Pennsylvania courts adopt the principles from Dirks v. SEC, emphasizing the need for a personal benefit to the tipper for a breach of fiduciary duty to be actionable. This follows the broader federal interpretation but is guided by state securities regulations.
In Pennsylvania, a tipper must derive a personal benefit from the disclosure of nonpublic information for liability under state securities laws, consistent with the reasoning established in Dirks.
The court held that insider trading requires proof of a personal benefit received by the tipper.
The court affirmed the need for a substantive link between the tipper’s personal gain and the purported insider trade.

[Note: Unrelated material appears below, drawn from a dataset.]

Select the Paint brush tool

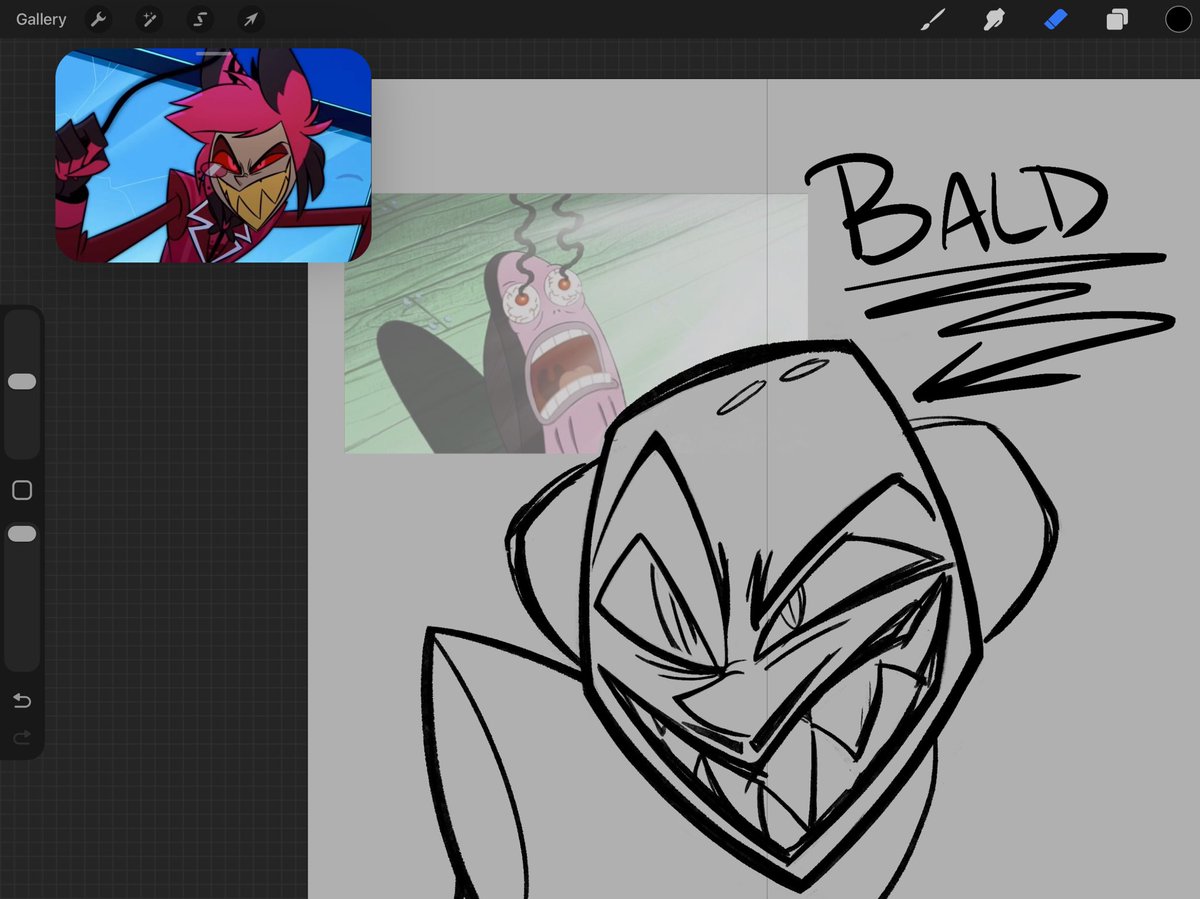[x=932, y=19]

The ruling clarified the definition of material nonpublic information in the context of state law governing trading practices.
While Pennsylvania aligns closely with the federal standards set forth in Dirks v. SEC, it may interpret the personal benefit requirement with slightly different emphases given its unique statutory provisions. The federal framework broadly allows for strict liability, while state law may provide additional defenses.
The Dirks principles are relevant for the Pennsylvania bar exam, particularly in securities law questions regarding insider trading and fiduciary duties of corporate officers.